Please copy out the entries word for word, starting with the line that contains "Image resolution: width=562" and ending with the line that contains "I will 634,263.", both lines included.

[Stored items from a collection]
------------------------------------------------
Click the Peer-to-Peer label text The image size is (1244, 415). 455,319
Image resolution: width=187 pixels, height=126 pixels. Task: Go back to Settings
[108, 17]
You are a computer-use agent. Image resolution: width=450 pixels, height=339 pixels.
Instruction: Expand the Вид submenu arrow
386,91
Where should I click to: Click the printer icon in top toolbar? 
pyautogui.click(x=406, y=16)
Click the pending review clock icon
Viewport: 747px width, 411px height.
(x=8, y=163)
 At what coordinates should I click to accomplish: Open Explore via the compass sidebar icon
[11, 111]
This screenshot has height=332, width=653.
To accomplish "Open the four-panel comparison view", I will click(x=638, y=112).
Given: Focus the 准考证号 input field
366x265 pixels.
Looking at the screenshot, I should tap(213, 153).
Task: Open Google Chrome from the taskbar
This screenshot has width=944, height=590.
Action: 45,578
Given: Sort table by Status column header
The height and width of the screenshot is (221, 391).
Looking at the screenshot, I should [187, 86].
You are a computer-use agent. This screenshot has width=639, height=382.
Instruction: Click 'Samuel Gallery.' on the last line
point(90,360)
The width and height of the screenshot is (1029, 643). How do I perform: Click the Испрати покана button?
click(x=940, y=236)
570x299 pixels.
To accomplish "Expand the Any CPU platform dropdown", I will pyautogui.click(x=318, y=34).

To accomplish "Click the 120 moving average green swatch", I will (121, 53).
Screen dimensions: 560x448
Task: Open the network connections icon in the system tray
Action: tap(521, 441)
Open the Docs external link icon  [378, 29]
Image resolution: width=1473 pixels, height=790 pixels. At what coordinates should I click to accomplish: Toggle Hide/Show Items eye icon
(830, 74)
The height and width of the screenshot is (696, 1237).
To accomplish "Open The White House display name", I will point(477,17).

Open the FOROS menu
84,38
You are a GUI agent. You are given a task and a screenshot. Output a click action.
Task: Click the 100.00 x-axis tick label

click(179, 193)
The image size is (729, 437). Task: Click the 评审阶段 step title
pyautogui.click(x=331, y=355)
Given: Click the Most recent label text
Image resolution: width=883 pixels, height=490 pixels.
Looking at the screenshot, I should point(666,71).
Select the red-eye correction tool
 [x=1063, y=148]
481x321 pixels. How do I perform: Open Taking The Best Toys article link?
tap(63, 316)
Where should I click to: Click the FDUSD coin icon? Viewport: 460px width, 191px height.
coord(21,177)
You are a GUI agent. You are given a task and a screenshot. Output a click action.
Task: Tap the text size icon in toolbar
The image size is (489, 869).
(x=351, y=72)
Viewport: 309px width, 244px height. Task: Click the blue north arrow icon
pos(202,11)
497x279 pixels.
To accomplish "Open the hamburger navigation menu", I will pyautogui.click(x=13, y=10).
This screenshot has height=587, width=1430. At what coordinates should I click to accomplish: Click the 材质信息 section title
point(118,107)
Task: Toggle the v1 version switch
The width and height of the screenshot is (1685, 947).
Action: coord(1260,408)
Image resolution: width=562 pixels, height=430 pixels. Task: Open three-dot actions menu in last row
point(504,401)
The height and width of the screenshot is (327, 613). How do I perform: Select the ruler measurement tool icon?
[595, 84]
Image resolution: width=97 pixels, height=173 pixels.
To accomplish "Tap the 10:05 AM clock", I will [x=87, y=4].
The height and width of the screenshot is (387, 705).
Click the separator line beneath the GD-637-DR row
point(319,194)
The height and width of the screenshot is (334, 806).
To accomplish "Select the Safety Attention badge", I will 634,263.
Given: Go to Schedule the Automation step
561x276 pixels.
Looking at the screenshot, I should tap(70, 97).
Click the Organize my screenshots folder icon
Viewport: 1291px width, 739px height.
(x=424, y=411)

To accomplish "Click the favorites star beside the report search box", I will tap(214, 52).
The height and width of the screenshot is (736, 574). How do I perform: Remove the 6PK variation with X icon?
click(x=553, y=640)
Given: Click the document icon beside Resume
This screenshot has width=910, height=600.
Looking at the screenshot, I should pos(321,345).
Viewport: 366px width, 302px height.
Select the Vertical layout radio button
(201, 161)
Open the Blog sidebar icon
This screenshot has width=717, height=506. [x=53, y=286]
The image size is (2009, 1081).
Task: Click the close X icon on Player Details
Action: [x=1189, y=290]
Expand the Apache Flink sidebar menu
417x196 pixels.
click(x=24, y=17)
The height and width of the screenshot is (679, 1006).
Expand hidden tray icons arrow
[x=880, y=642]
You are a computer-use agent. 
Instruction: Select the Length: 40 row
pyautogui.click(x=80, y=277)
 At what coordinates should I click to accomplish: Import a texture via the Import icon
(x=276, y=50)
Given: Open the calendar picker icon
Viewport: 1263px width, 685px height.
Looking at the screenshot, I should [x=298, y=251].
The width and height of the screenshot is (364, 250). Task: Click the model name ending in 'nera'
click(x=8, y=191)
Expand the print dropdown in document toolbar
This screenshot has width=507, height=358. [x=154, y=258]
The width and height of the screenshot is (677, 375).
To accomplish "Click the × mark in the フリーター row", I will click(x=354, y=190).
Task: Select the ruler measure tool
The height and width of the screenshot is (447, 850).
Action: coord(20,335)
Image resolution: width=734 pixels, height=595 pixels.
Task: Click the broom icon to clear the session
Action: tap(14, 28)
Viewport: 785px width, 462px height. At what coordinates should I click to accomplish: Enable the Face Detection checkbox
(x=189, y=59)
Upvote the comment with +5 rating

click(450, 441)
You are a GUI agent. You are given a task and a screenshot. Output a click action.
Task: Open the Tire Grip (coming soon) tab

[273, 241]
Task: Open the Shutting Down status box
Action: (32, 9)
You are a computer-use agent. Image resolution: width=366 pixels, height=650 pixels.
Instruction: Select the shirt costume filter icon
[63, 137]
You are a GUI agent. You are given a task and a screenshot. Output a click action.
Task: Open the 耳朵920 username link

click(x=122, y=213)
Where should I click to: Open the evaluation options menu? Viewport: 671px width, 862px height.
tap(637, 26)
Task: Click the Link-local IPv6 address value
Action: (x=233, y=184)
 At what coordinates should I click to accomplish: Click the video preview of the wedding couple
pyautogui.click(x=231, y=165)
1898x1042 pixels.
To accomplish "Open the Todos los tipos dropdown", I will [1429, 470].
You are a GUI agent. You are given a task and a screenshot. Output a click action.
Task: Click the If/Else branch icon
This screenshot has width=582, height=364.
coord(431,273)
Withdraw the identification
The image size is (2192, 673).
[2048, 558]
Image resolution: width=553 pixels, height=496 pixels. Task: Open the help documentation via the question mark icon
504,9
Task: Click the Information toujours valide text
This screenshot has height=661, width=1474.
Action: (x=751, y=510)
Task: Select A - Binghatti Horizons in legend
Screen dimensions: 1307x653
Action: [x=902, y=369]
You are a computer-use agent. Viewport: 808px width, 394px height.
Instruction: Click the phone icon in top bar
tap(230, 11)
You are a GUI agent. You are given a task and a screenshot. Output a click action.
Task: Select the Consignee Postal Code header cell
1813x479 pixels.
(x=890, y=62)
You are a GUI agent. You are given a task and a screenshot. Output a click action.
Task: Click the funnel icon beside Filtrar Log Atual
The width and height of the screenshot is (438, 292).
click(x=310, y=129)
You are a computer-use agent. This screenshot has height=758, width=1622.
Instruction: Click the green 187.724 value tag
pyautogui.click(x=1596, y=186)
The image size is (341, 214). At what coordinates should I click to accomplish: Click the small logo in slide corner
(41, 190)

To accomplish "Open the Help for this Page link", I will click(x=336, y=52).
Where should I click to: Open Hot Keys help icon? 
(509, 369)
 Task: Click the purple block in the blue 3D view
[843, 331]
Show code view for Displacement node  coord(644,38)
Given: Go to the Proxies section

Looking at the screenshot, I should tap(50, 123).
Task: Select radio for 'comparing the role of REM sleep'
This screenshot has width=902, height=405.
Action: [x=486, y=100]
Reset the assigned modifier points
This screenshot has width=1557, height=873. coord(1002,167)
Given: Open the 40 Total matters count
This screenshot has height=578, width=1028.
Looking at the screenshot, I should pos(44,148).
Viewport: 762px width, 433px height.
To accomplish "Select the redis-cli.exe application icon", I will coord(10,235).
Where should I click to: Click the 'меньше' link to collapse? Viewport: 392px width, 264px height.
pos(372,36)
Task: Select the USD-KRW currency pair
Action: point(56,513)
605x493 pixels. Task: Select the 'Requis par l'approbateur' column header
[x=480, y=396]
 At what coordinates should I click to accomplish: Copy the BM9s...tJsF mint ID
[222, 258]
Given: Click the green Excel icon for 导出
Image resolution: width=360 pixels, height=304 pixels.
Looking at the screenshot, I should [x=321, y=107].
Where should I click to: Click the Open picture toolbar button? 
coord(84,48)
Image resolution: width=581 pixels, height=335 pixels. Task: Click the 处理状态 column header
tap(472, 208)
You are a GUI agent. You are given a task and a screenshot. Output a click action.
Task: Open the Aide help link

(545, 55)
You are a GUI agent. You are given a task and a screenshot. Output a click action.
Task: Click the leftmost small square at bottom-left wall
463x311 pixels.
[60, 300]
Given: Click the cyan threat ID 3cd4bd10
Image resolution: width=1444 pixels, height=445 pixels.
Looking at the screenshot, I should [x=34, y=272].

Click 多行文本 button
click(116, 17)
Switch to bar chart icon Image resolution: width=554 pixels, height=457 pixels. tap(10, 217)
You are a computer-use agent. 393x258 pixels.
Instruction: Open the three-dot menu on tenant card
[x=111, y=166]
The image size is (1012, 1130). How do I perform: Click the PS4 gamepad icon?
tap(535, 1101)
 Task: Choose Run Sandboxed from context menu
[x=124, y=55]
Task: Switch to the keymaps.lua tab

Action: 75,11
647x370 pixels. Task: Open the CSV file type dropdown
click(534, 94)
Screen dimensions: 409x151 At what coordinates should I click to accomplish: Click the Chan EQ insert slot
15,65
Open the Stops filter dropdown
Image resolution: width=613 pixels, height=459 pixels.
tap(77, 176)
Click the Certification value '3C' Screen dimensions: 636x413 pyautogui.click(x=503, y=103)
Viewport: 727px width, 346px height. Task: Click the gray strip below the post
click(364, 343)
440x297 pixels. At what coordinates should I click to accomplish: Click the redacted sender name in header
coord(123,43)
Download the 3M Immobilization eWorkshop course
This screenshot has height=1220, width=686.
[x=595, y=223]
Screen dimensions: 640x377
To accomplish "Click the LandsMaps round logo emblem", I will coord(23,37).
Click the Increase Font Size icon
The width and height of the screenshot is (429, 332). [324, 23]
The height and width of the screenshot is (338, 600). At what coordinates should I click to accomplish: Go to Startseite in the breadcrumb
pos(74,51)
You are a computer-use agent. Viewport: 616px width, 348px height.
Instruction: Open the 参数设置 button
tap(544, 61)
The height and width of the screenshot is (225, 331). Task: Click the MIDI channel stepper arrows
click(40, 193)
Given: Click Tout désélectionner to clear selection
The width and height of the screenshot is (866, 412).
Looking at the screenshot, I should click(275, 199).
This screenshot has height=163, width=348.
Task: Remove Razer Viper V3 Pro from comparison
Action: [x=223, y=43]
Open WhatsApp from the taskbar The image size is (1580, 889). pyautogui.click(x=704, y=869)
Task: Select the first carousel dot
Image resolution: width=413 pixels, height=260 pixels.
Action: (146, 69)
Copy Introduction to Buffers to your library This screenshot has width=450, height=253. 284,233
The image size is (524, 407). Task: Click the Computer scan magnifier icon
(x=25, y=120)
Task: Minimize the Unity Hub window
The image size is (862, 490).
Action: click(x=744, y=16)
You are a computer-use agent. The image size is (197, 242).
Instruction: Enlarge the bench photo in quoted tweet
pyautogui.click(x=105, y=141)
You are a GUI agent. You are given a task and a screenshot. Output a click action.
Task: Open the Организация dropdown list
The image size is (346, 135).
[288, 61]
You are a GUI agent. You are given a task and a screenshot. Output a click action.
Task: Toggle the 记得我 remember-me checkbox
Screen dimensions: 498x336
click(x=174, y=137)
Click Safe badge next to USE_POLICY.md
------------------------------------------------
* Task response *
Image resolution: width=562 pixels, height=430 pixels. Task: Open three-dot actions menu in last row
point(504,401)
The height and width of the screenshot is (327, 613). How do I perform: Select the ruler measurement tool icon?
[595, 84]
Image resolution: width=97 pixels, height=173 pixels.
To accomplish "Tap the 10:05 AM clock", I will [x=87, y=4].
The height and width of the screenshot is (387, 705).
Click the separator line beneath the GD-637-DR row
point(319,194)
The height and width of the screenshot is (334, 806).
To accomplish "Select the Safety Attention badge", I will 634,263.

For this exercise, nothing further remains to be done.